What Write Skew Looks Like - foldU
http://justinjaffray.com/what-does-write-skew-look-like/
======
ztorkelson
Well written and detailed comparison of snapshot and serializable isolation
levels.

From the article:

 _A more concrete reason than “nothing else makes sense” is a question of
local vs. global reasoning. If a set of transactions must maintain some kind
of invariant within the database (for instance, the sum of some set of fields
is always greater than zero). In a database that guarantees serializability,
it’s sufficient to verify that every individual transaction maintains this
invariant on its own. With anything less than serializability, including
Snapshot, one must consider the interactions between every transaction to
ensure said invariants are upheld. This is a significant increase in the
amount of work that must be done (though in reality, I think the situation is
that people simply don’t do it), a point made by Alan Fekete in this talk[1]
on isolation._

This bears repeating. In any non-trivial transactional application, the
combination of concurrency and non-serializable transaction isolation levels
is a serious bug farm. Most app/service backends fall for this trap.

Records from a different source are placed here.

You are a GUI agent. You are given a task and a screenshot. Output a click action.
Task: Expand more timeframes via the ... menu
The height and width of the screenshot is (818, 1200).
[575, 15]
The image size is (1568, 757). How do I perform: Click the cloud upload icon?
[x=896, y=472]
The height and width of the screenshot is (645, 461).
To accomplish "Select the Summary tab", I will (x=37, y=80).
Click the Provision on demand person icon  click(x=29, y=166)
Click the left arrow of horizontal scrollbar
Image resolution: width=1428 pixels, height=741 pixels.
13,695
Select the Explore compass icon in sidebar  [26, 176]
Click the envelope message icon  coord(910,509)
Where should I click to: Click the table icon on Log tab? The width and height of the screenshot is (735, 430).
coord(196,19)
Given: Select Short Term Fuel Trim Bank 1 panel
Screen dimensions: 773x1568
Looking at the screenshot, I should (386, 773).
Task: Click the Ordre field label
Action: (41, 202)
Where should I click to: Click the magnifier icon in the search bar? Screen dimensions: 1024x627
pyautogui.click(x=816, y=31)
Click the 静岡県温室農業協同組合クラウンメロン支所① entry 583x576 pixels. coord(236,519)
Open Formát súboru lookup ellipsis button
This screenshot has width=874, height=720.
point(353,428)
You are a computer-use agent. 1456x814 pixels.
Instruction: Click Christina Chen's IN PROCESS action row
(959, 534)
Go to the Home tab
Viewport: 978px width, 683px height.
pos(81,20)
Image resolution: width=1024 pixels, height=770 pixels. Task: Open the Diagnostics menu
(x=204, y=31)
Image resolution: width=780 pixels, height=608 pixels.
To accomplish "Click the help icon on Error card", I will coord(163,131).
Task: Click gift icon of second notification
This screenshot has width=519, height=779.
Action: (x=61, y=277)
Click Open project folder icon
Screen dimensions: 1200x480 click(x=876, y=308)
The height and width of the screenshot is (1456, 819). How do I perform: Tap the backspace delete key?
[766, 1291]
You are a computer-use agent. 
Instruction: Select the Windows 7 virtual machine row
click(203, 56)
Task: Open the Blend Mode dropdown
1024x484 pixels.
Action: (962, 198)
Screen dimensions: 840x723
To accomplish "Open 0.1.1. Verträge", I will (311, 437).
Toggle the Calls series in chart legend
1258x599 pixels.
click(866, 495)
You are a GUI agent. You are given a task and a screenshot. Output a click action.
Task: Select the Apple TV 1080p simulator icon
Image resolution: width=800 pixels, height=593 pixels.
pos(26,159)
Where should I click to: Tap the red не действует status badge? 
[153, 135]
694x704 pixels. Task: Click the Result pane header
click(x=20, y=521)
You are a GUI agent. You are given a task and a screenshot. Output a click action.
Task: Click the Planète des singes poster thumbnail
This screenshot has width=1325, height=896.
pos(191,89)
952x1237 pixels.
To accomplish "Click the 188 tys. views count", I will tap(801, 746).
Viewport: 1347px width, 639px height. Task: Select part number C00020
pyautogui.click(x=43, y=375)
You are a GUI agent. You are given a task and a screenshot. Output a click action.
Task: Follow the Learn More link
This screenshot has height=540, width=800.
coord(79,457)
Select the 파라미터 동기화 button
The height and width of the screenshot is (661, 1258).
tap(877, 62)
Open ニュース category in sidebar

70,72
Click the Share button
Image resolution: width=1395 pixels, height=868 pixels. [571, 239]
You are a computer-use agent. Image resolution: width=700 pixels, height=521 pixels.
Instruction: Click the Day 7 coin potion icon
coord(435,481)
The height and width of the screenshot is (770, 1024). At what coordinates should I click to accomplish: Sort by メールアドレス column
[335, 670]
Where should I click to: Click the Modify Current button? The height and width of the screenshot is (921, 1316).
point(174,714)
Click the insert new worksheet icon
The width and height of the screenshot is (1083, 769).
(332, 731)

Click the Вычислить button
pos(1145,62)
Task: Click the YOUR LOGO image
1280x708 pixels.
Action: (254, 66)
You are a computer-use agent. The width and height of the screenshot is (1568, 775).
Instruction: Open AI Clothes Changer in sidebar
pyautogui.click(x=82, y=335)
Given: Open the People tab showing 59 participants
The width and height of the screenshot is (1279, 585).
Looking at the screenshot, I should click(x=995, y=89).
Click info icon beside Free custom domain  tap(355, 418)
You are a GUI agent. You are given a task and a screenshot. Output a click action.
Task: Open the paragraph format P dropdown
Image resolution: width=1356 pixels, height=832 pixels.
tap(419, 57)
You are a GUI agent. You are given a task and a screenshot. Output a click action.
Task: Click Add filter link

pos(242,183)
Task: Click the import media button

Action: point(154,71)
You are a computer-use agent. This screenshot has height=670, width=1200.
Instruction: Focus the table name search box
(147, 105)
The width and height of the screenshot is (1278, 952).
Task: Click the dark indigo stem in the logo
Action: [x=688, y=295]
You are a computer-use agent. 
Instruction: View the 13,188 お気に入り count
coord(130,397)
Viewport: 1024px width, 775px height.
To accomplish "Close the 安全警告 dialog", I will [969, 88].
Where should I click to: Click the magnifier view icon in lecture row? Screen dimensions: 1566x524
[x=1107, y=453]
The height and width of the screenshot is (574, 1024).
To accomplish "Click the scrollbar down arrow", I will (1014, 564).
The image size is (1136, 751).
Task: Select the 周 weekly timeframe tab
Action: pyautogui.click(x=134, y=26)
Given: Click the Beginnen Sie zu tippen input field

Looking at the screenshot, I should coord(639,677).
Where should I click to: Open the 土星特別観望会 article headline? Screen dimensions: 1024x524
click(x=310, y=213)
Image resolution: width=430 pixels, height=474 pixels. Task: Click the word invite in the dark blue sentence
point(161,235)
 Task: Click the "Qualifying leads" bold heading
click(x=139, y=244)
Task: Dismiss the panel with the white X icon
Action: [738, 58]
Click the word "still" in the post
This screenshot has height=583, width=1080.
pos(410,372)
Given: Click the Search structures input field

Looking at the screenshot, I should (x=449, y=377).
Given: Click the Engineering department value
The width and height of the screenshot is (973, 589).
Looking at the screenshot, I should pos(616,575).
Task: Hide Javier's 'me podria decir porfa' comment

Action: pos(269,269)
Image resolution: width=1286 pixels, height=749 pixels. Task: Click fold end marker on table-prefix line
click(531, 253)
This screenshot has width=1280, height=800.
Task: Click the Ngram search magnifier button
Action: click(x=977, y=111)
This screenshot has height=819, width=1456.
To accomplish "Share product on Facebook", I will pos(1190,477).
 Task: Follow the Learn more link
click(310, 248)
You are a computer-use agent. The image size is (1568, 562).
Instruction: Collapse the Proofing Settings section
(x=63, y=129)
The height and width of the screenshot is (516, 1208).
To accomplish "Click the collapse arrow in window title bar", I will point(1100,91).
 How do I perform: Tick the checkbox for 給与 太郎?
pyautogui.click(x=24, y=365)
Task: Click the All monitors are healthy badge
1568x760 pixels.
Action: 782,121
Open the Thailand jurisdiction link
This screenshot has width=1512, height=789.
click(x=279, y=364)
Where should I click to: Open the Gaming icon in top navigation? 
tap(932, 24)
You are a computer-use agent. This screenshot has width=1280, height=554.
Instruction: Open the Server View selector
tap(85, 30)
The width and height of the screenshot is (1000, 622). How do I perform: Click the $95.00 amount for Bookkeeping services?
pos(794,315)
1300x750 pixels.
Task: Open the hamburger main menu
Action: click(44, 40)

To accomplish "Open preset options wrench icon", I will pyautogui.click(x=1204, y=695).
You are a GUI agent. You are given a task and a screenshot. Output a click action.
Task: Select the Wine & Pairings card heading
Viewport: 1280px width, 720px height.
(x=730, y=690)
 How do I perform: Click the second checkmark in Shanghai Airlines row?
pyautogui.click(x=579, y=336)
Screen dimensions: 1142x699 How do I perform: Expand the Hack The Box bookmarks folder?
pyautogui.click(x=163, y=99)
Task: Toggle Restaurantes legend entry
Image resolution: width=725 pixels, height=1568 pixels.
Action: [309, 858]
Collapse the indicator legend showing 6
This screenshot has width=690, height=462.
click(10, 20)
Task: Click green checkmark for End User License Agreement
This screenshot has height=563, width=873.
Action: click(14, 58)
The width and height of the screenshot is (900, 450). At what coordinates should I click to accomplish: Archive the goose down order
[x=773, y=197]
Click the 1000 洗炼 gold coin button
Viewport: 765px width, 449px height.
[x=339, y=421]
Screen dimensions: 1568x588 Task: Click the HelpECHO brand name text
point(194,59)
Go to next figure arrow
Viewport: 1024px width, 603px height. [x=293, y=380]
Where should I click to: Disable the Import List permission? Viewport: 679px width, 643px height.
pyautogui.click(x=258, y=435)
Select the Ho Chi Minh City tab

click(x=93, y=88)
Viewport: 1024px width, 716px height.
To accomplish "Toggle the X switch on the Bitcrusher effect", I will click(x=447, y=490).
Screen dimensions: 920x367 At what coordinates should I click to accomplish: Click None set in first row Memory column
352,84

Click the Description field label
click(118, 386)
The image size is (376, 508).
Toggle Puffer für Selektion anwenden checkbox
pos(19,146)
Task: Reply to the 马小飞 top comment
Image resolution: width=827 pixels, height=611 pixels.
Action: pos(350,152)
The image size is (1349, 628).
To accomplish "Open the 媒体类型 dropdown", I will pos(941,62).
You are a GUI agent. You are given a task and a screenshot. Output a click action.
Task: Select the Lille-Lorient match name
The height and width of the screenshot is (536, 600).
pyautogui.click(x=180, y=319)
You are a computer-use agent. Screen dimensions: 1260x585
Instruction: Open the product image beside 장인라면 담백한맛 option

Unfortunately, most OLTP database systems have incredibly poor implementations
of the serializable isolation level. Postgres is a notable exception, and it's
nice to see some newer database systems--like CockroachDB--making progress in
this area.

[1] [https://www.youtube.com/watch?v=IP-
S_RHlsEQ](https://www.youtube.com/watch?v=IP-S_RHlsEQ) (Thanks for the link; I
hadn't seen this talk before.)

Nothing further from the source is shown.